__What the task requires__
Pull every line containing "target" from the data.

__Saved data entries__
>>>>>

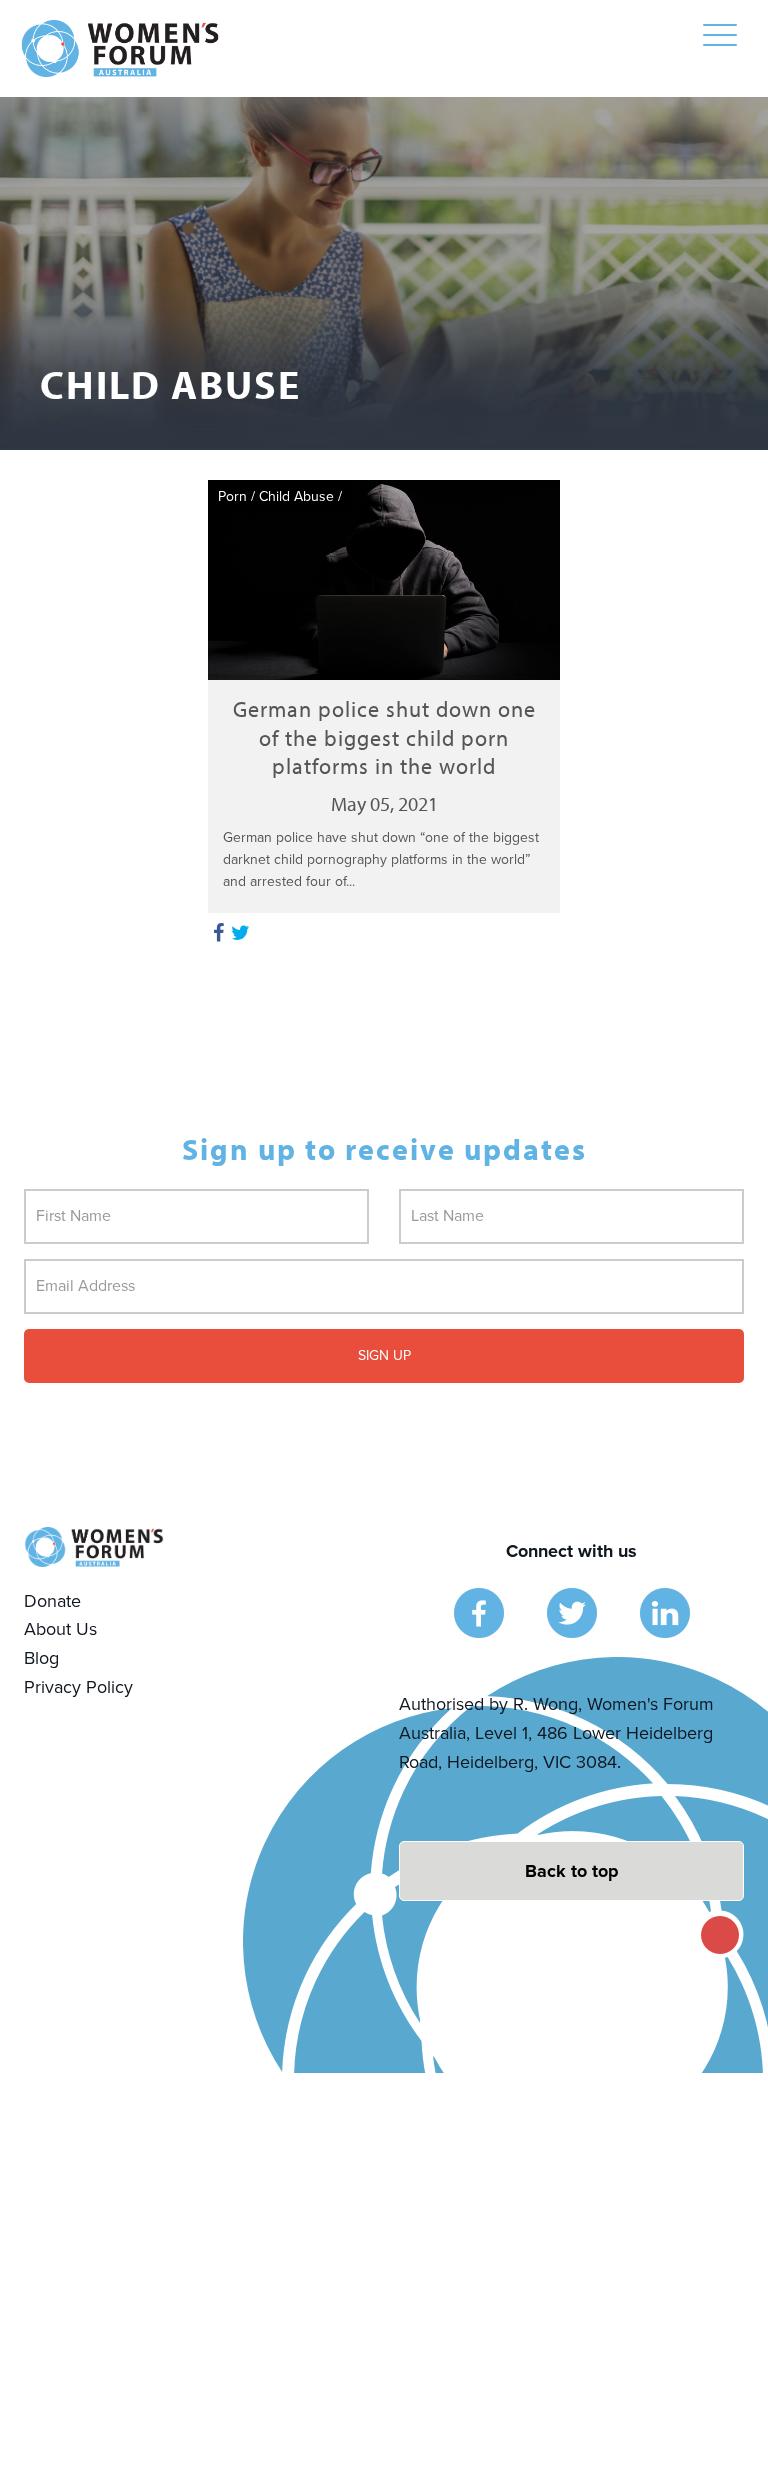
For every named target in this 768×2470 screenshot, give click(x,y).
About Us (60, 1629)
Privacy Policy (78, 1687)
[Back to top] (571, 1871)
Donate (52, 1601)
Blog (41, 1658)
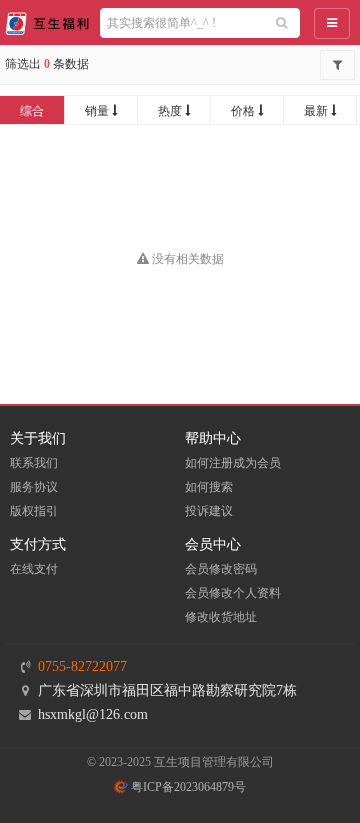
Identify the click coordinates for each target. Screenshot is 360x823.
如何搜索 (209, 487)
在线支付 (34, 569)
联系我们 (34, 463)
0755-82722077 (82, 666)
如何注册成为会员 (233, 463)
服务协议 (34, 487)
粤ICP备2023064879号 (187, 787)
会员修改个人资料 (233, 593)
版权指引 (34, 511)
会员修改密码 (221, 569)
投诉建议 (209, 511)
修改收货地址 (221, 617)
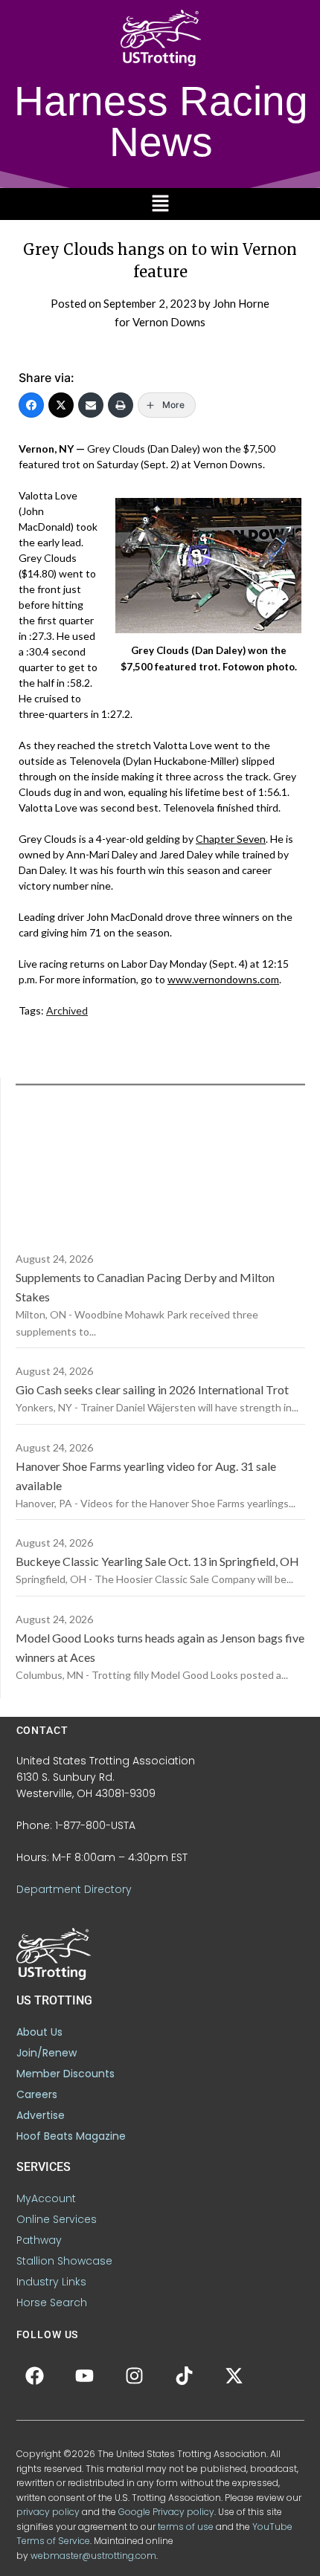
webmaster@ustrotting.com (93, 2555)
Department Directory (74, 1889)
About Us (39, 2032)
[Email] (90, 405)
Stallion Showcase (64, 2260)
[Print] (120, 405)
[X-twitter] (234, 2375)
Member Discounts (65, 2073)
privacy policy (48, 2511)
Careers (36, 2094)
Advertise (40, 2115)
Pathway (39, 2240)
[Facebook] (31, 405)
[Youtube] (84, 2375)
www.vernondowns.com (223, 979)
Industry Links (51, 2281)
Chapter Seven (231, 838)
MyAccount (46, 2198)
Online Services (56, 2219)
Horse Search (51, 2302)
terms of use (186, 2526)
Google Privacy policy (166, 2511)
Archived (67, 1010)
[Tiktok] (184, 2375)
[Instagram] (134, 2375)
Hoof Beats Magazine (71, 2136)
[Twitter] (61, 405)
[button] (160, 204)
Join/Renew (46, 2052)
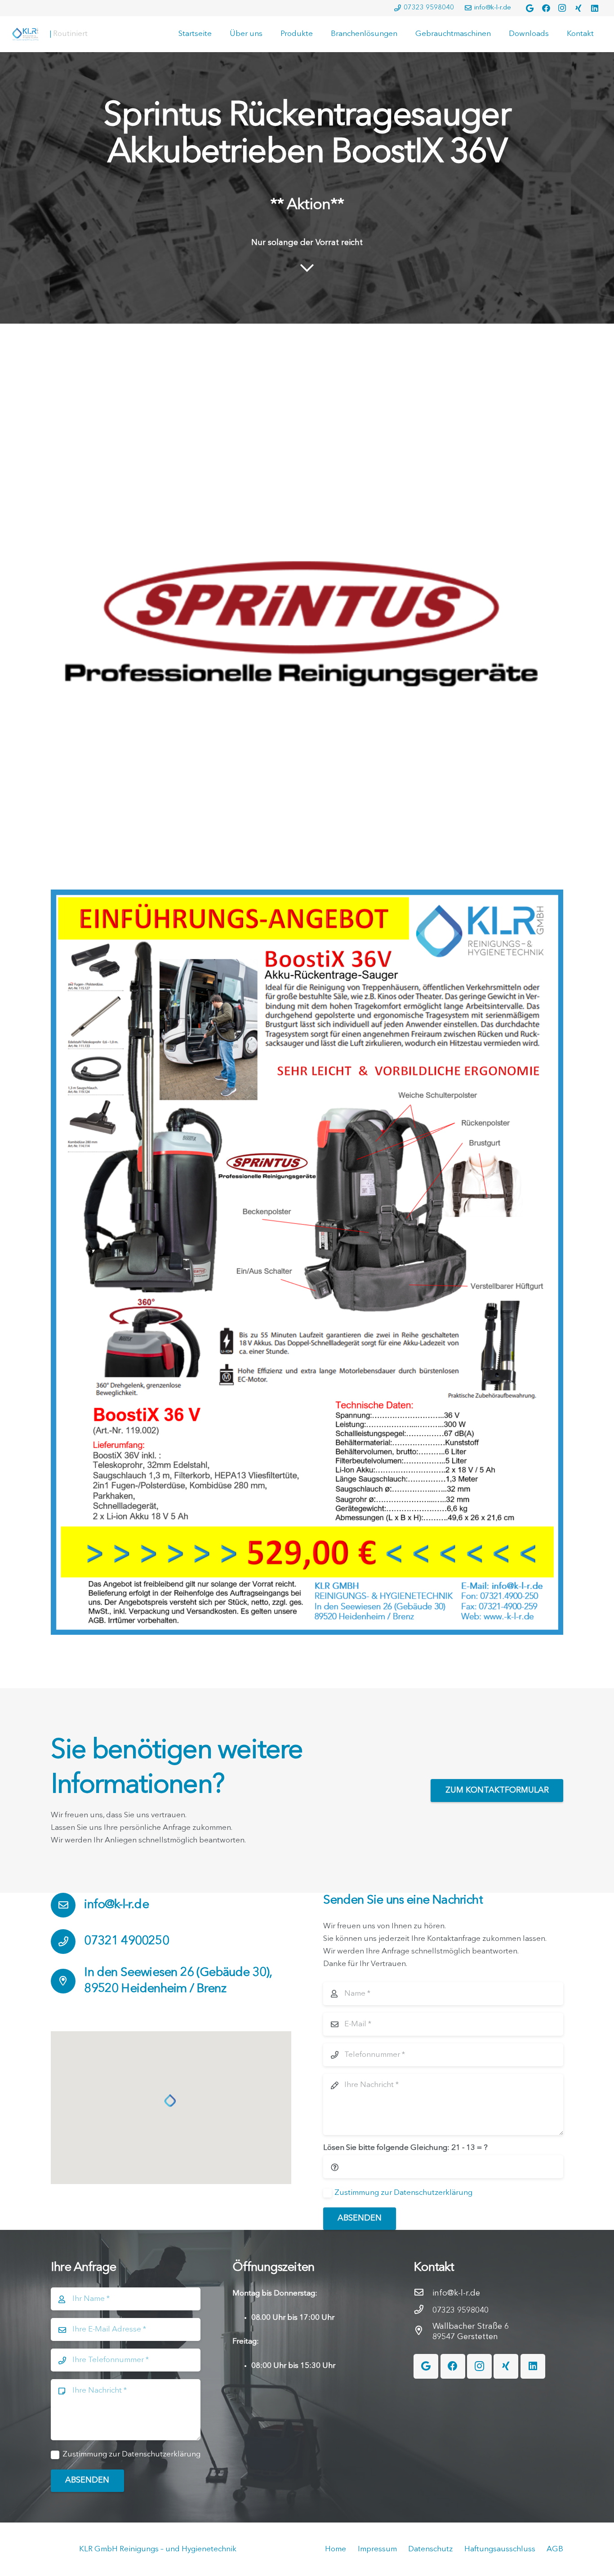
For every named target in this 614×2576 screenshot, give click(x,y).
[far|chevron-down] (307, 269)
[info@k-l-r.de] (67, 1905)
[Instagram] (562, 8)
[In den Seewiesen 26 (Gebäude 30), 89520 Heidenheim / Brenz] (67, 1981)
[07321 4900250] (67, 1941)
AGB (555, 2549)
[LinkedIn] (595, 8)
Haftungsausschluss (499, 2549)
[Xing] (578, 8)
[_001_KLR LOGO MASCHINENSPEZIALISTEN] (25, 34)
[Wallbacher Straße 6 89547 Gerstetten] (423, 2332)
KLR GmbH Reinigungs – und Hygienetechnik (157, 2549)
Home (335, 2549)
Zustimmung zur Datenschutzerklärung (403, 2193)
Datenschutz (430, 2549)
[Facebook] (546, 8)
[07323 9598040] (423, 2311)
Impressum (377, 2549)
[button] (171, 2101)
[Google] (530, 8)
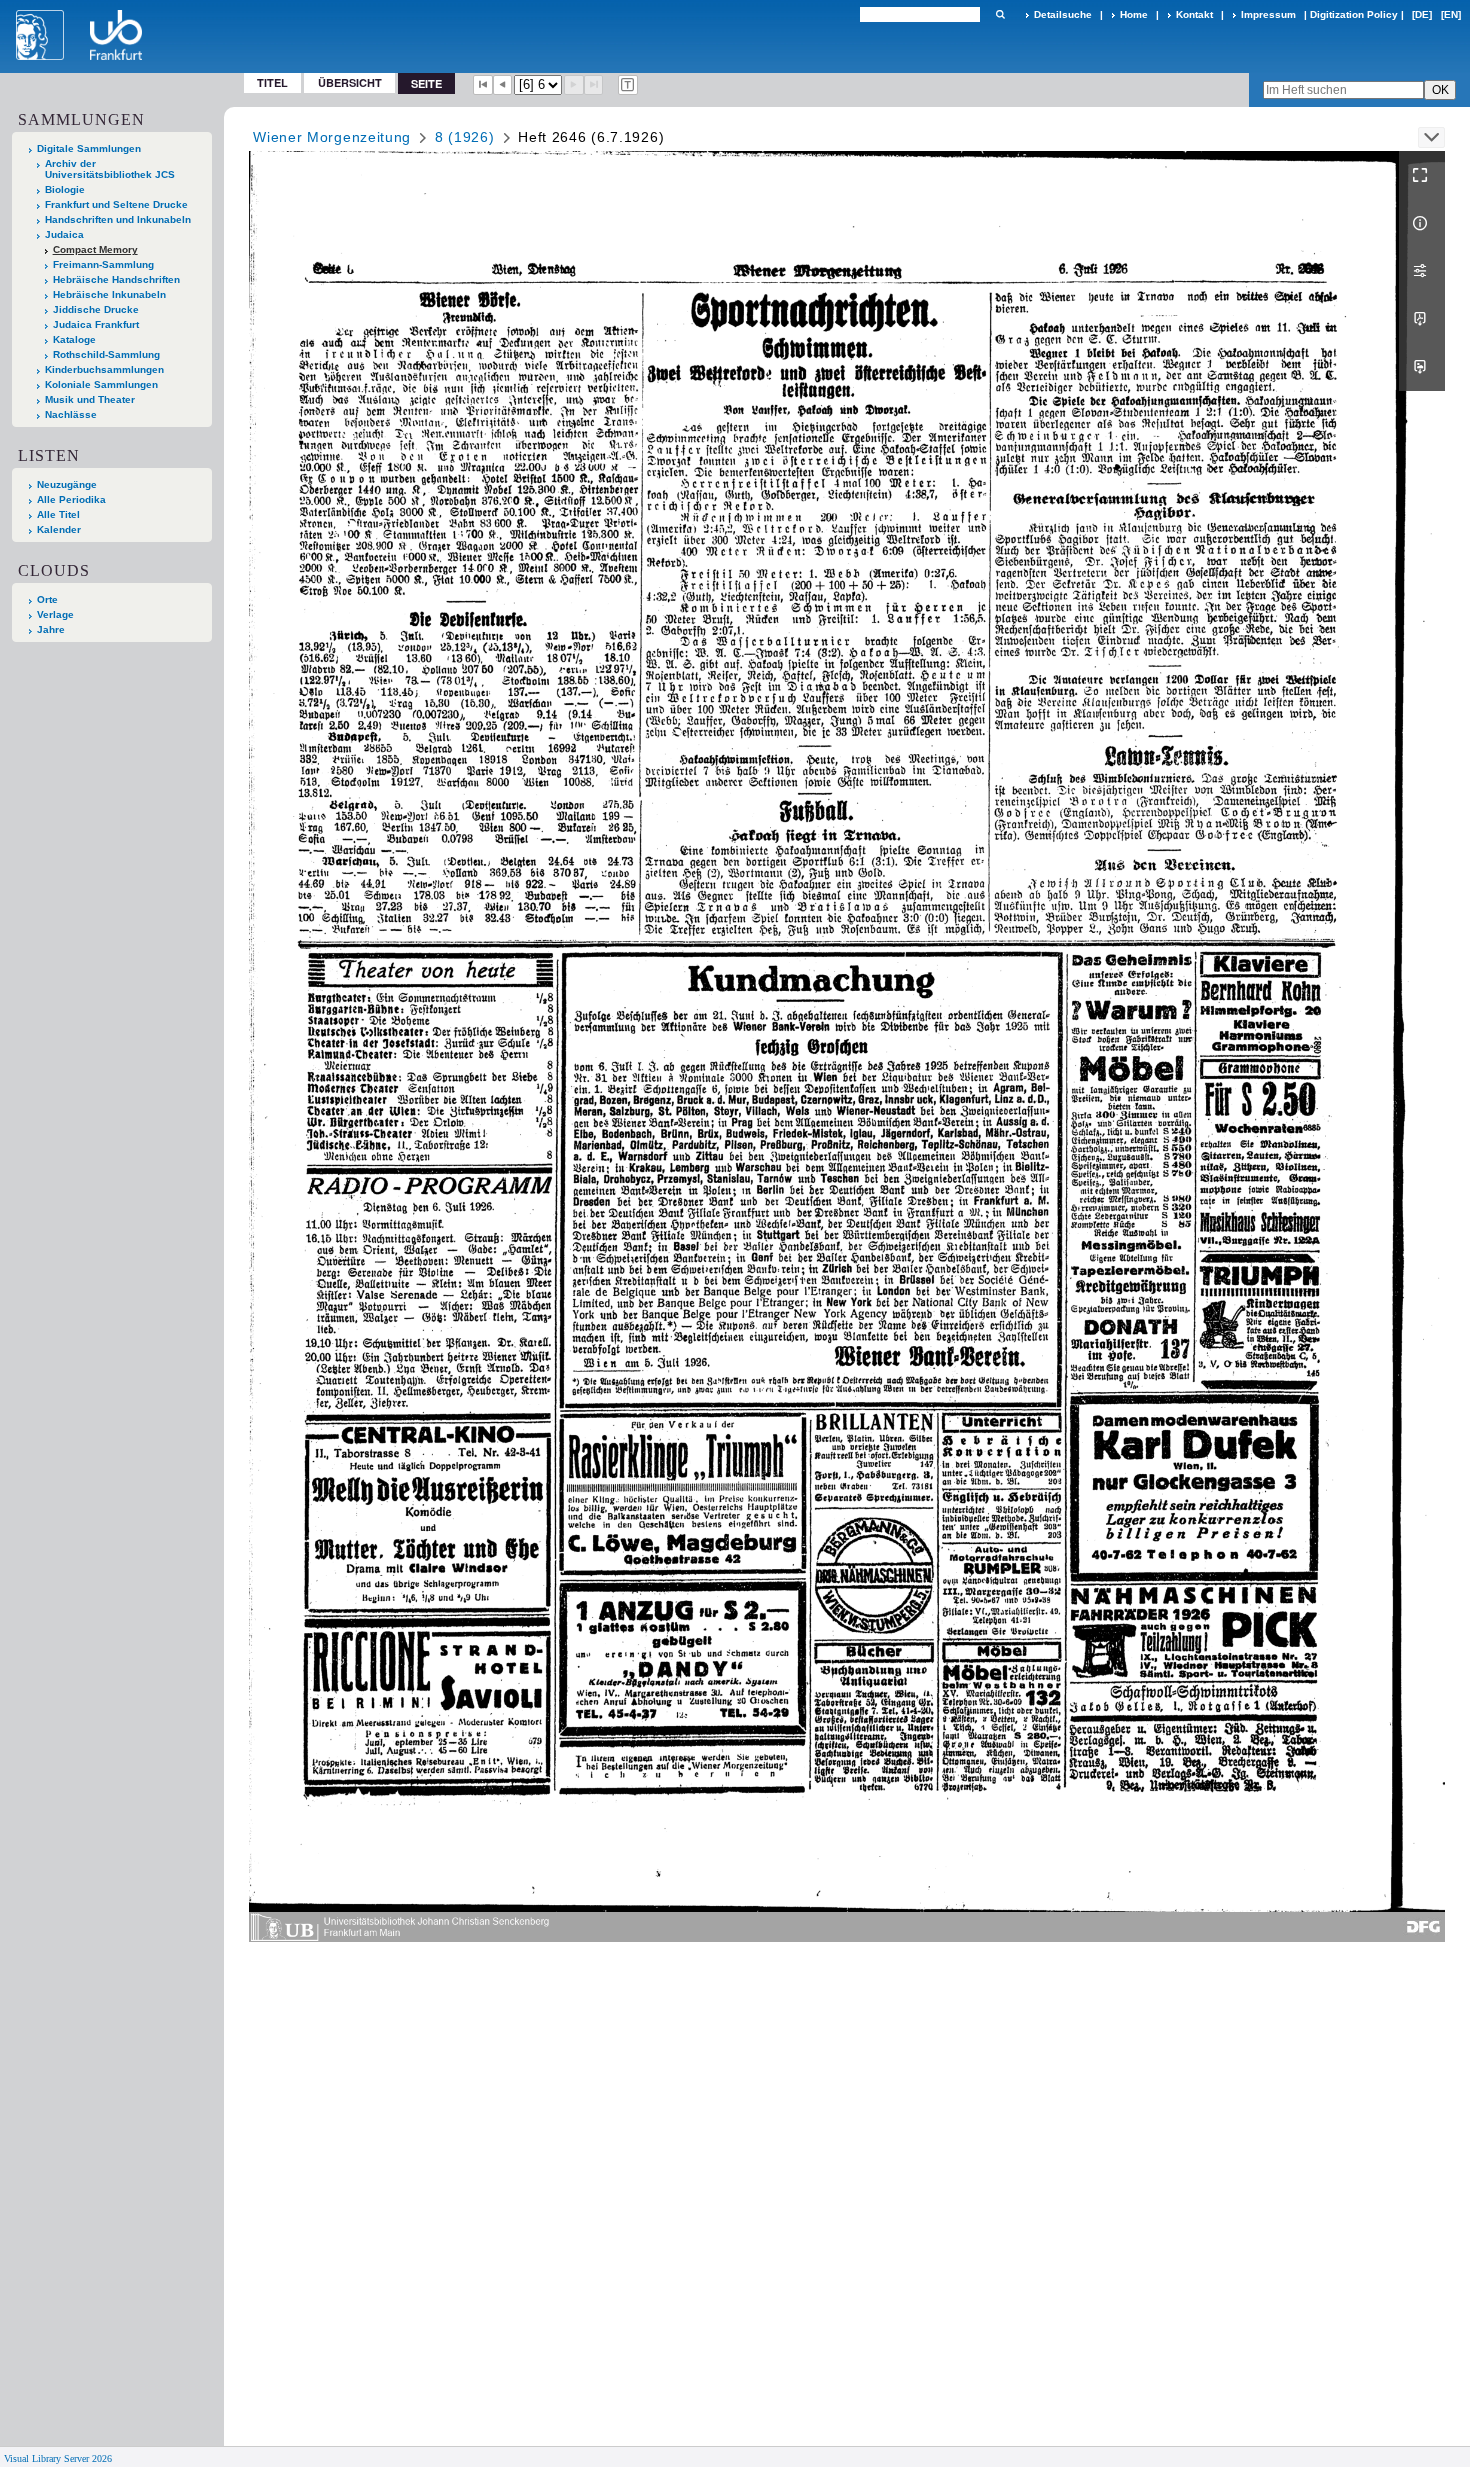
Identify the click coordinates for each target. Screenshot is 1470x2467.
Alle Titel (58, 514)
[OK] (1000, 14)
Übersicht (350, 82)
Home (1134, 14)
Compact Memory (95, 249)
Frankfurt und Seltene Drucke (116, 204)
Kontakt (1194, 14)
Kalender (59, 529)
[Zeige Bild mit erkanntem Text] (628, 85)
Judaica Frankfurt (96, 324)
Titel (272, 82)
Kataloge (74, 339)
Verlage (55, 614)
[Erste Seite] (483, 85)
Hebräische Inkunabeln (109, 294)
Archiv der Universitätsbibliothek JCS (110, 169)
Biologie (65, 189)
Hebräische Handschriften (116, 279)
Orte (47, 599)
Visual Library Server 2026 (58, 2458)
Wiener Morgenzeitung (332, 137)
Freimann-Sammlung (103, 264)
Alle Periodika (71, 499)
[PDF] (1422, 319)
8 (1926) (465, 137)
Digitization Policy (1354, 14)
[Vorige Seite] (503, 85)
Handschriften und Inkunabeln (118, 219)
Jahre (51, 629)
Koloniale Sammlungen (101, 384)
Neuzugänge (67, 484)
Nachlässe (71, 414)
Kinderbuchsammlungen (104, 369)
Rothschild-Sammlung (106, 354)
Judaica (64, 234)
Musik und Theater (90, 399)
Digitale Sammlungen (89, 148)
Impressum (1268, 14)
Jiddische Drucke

<<<<<

__Task response__
For every named target in this 768×2470 screenshot, give click(x,y).
Identify the click coordinates for each target. Screenshot is 360x823.
For every named target in this 614×2576 screenshot, give click(x,y).
Identify the click coordinates for each target. Screenshot is 1470x2467.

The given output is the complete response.